── Given entries

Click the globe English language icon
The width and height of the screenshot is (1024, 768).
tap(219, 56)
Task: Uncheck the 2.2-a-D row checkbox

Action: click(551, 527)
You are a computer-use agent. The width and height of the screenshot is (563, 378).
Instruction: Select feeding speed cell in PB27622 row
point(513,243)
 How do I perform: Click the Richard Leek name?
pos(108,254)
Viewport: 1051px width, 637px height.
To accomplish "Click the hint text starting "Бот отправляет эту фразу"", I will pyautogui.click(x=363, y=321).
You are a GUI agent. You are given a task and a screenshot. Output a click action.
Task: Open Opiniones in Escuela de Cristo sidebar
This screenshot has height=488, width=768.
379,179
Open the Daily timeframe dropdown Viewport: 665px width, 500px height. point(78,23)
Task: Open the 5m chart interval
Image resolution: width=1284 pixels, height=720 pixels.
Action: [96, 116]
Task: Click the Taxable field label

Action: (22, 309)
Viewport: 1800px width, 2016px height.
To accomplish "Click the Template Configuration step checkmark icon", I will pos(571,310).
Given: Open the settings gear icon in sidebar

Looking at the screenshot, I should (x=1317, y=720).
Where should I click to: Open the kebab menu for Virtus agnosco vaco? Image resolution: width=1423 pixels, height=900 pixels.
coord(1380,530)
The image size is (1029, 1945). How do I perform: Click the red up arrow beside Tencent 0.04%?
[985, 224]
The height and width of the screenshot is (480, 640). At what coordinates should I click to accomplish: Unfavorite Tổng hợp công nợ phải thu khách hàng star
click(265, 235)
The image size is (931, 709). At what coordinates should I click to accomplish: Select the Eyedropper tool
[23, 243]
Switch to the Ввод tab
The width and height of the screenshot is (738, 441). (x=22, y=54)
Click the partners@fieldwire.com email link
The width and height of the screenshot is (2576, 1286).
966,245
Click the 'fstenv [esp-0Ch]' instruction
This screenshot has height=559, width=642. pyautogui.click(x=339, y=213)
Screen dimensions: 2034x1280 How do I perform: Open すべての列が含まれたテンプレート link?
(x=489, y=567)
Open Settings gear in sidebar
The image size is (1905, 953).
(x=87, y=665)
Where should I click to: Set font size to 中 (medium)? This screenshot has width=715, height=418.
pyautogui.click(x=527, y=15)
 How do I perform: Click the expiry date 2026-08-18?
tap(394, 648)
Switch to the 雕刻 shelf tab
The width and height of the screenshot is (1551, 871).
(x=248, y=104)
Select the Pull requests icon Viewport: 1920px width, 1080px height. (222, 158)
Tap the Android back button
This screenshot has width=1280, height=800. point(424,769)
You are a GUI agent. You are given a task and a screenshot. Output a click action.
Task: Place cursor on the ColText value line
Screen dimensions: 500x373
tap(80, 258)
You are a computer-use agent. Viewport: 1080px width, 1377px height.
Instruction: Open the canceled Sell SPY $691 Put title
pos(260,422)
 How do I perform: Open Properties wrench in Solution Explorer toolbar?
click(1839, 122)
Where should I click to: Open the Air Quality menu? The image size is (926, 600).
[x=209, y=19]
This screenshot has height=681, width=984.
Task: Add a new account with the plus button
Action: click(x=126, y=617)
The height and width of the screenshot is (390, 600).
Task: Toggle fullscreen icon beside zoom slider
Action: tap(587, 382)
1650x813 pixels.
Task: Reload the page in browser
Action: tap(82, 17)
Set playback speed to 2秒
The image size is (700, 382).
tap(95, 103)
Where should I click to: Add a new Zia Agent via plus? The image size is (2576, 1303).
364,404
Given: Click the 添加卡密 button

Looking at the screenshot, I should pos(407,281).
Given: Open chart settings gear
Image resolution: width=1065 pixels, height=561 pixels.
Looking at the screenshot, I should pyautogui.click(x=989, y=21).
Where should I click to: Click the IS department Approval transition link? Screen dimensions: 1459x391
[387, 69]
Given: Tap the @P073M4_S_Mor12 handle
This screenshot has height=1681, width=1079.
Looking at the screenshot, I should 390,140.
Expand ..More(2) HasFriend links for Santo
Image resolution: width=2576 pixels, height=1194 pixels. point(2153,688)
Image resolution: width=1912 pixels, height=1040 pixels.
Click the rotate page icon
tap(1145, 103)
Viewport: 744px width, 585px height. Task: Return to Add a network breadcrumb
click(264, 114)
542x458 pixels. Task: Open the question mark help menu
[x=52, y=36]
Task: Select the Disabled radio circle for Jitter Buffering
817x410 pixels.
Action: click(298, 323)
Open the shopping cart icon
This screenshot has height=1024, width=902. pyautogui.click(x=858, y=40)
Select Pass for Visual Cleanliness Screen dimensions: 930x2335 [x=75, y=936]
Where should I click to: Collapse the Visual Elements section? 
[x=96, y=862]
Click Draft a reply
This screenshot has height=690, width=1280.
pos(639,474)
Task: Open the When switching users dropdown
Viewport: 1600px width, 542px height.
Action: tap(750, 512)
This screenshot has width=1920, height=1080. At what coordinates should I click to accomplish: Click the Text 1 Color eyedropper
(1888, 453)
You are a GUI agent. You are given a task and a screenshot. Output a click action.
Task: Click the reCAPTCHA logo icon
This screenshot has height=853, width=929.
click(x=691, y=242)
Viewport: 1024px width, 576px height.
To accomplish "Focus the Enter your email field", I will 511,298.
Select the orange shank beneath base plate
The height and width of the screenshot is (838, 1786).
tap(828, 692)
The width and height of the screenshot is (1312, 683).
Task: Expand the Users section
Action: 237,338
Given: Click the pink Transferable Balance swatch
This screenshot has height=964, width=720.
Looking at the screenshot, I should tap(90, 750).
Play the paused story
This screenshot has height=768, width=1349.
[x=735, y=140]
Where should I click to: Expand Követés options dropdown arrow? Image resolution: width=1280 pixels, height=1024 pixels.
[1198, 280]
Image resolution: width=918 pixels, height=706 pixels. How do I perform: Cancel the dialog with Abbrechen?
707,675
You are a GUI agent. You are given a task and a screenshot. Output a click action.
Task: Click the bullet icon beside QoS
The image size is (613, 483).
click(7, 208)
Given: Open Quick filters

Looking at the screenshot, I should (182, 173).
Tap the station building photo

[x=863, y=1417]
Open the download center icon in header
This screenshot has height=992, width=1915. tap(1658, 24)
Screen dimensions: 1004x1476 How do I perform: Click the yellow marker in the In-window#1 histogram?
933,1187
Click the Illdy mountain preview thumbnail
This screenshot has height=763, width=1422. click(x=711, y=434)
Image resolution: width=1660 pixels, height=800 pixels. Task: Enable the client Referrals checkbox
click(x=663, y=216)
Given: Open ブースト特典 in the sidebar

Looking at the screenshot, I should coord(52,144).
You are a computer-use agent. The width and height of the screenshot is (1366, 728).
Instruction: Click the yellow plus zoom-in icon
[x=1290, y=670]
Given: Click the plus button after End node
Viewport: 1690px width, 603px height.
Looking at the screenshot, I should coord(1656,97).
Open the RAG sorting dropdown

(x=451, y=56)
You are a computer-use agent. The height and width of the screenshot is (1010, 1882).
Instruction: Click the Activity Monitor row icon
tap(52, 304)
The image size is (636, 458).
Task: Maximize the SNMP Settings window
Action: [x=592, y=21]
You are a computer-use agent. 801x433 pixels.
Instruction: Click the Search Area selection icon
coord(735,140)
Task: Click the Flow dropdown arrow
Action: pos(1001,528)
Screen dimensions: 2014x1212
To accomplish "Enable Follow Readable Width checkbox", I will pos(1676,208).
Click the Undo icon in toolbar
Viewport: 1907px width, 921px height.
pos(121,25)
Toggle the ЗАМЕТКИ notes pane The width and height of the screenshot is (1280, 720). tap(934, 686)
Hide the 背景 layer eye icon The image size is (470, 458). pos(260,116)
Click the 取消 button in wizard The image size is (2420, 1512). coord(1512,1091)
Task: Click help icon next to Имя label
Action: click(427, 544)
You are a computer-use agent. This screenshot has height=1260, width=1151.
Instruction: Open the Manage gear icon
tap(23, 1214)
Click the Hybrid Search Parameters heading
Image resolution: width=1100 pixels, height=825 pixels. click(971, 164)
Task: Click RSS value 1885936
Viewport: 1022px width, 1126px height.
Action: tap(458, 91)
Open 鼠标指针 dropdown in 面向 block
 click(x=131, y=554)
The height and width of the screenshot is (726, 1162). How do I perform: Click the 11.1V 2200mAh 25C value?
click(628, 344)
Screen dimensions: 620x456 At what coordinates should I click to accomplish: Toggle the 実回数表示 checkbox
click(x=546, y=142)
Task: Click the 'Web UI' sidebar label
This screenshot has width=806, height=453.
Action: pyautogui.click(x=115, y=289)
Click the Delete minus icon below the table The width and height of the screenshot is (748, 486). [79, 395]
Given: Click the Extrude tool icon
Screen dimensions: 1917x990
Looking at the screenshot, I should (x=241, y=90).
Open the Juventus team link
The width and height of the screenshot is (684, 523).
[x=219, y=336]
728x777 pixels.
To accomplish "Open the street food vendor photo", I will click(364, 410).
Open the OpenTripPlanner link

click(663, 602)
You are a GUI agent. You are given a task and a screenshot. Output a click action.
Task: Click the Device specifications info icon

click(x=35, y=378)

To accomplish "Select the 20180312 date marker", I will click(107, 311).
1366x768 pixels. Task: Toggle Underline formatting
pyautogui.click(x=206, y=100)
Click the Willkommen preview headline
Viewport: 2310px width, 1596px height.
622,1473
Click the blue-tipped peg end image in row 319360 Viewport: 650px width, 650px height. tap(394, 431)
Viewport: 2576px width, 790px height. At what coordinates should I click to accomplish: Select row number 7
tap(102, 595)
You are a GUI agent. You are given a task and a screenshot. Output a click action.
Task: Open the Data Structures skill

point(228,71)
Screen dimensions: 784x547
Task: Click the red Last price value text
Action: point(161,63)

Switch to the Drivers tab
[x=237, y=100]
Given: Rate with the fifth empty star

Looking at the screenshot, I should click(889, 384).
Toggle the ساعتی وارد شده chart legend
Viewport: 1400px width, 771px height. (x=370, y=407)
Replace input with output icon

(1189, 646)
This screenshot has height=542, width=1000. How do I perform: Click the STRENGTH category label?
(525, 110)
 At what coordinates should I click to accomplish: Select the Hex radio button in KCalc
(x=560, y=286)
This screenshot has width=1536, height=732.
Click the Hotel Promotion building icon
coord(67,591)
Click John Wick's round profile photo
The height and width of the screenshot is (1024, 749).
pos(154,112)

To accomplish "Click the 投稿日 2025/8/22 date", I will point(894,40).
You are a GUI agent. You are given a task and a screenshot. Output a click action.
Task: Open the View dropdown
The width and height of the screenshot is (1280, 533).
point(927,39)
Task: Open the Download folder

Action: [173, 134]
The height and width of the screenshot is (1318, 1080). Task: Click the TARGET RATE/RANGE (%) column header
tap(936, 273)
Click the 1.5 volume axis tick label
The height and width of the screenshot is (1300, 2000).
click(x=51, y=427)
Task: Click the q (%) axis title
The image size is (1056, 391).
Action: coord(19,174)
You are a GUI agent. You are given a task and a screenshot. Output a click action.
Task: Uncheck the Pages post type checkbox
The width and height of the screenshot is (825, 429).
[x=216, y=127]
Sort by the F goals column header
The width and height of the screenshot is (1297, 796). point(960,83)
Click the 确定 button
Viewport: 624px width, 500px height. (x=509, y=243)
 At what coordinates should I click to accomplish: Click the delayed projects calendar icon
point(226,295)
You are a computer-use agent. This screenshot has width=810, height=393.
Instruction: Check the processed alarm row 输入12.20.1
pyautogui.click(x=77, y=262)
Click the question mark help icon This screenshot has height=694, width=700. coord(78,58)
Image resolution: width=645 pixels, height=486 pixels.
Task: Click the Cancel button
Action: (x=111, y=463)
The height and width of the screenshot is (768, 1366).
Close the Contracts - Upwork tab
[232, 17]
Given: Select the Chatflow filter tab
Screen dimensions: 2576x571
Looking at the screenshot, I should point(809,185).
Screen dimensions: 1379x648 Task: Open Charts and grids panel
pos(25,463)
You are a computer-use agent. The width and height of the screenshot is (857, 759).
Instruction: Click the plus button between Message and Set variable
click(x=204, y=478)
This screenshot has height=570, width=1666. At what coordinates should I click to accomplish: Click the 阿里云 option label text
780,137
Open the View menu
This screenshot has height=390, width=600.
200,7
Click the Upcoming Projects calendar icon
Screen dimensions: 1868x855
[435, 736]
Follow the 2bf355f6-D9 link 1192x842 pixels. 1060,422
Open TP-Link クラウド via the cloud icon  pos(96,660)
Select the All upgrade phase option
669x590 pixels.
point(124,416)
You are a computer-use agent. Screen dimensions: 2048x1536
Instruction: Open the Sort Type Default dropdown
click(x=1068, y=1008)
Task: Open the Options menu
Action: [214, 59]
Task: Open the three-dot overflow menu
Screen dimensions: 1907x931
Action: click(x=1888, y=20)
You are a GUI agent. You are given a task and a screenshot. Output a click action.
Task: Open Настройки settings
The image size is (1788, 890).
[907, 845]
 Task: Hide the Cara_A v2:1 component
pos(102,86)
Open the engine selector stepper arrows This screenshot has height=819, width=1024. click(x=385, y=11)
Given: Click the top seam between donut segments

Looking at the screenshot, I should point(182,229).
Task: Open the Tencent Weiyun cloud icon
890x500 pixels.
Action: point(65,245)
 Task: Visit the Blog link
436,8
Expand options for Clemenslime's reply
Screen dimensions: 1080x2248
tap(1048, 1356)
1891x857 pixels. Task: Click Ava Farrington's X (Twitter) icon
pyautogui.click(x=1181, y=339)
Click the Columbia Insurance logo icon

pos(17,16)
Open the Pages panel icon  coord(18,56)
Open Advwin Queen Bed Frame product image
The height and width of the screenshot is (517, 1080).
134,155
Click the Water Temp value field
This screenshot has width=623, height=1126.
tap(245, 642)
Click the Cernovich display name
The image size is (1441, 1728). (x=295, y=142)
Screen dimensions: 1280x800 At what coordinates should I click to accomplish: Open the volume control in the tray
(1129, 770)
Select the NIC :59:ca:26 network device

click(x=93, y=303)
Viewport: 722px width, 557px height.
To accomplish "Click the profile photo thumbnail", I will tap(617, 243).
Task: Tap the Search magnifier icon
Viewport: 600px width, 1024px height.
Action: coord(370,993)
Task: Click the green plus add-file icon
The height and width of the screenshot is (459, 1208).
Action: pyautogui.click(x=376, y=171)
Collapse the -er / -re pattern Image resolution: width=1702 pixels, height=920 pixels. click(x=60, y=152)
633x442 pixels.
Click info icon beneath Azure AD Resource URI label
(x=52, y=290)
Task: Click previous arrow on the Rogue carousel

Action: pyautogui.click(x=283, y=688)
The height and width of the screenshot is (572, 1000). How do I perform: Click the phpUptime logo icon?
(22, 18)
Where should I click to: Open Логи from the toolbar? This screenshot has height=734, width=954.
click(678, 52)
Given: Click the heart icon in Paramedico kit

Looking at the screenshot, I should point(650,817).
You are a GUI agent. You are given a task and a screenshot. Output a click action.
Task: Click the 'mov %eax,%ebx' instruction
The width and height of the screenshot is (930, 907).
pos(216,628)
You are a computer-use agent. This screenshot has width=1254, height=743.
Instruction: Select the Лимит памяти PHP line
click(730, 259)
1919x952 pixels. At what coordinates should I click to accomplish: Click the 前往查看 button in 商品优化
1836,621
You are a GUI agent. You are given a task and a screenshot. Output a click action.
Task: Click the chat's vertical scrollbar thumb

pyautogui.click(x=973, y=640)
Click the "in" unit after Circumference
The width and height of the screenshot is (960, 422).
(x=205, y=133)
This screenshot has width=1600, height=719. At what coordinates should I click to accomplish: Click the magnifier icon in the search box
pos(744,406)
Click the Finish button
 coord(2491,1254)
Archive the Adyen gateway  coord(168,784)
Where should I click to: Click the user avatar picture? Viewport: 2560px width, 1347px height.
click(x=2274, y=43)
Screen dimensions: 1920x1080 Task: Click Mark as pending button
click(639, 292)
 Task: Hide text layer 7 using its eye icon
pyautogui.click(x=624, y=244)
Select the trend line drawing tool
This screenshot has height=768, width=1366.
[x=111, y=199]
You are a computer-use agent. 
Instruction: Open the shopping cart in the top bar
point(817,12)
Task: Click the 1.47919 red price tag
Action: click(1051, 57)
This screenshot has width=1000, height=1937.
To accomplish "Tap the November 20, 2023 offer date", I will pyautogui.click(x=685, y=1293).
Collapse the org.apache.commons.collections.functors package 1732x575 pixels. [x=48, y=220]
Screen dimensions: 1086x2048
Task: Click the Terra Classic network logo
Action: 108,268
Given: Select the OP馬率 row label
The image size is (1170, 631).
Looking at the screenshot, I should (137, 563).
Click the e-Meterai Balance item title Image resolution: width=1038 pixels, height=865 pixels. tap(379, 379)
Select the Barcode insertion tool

────

### Short problem
Reproduce the items above from their first line through the line containing "Action: click(551, 527)", both included.

### Response to this task
Click the globe English language icon
The width and height of the screenshot is (1024, 768).
tap(219, 56)
Task: Uncheck the 2.2-a-D row checkbox

Action: click(551, 527)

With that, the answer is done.